- Exercise prompt
Copy out each line of the data holding "agent".

- Provided information
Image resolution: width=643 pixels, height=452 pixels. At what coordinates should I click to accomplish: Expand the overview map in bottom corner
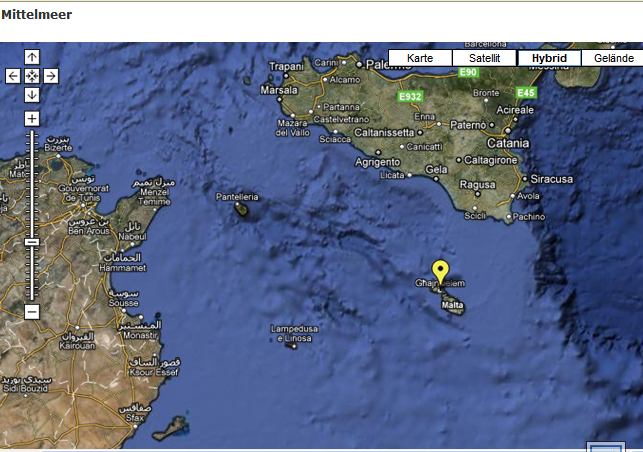605,446
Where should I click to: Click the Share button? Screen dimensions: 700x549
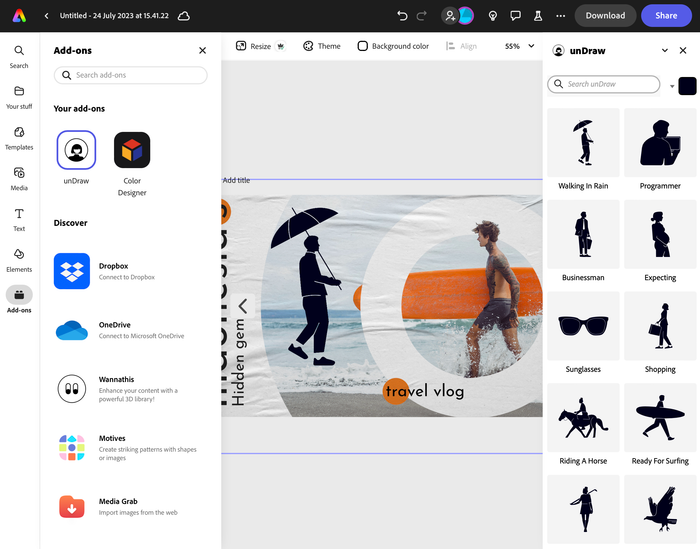click(x=666, y=15)
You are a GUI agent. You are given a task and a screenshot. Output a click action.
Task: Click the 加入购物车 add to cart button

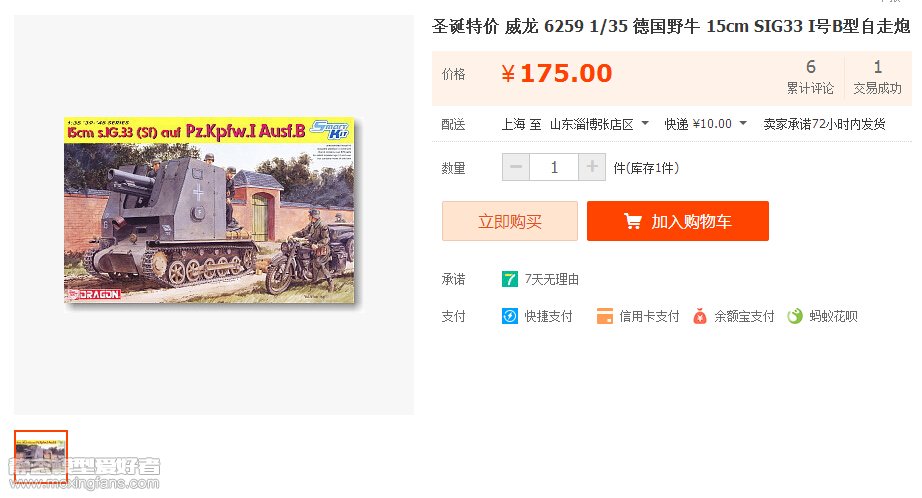tap(677, 221)
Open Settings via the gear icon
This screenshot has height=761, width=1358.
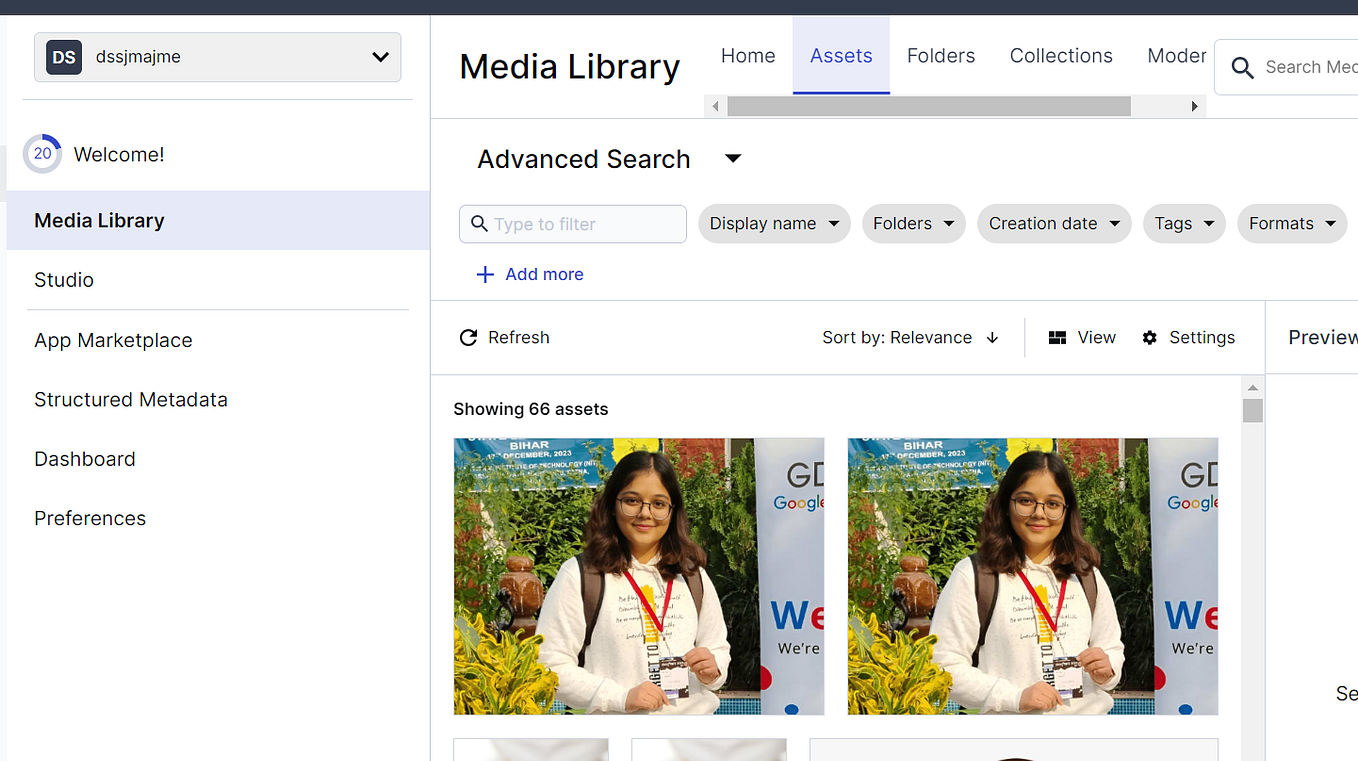[1148, 337]
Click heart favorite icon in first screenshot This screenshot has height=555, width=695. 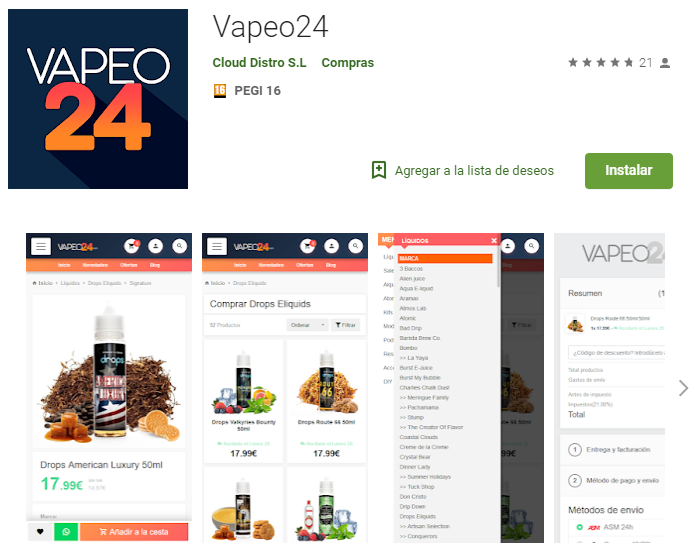[40, 532]
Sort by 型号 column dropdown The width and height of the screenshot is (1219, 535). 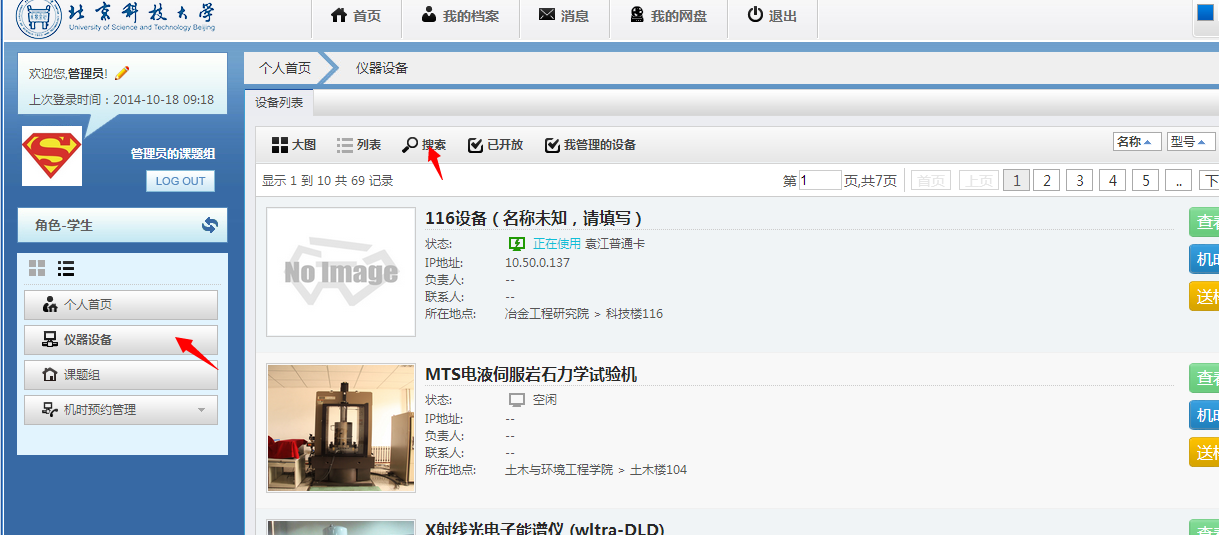click(1189, 142)
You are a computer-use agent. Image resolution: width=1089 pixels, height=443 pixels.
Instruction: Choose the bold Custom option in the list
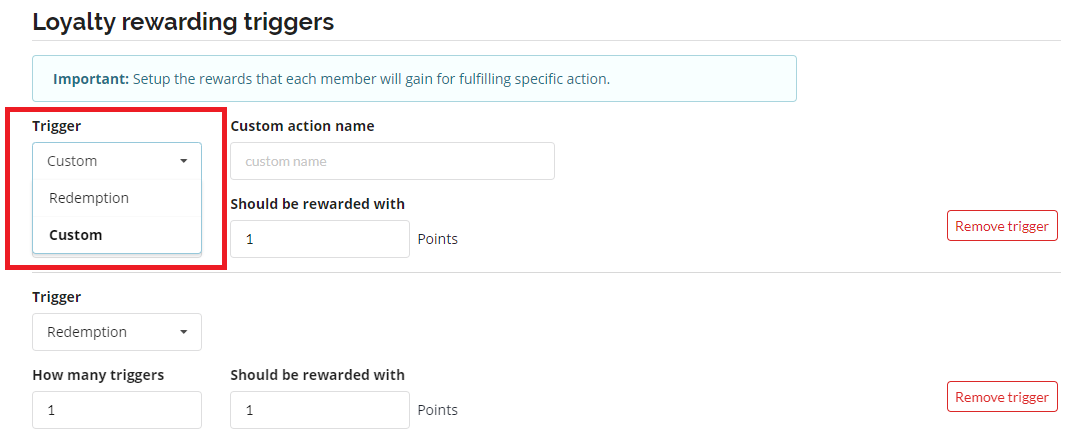pos(76,235)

- Solution for this exercise
You are a GUI agent. You are given a task and a screenshot. Output a click action.
You are a computer-use agent. Image resolution: width=1089 pixels, height=443 pixels.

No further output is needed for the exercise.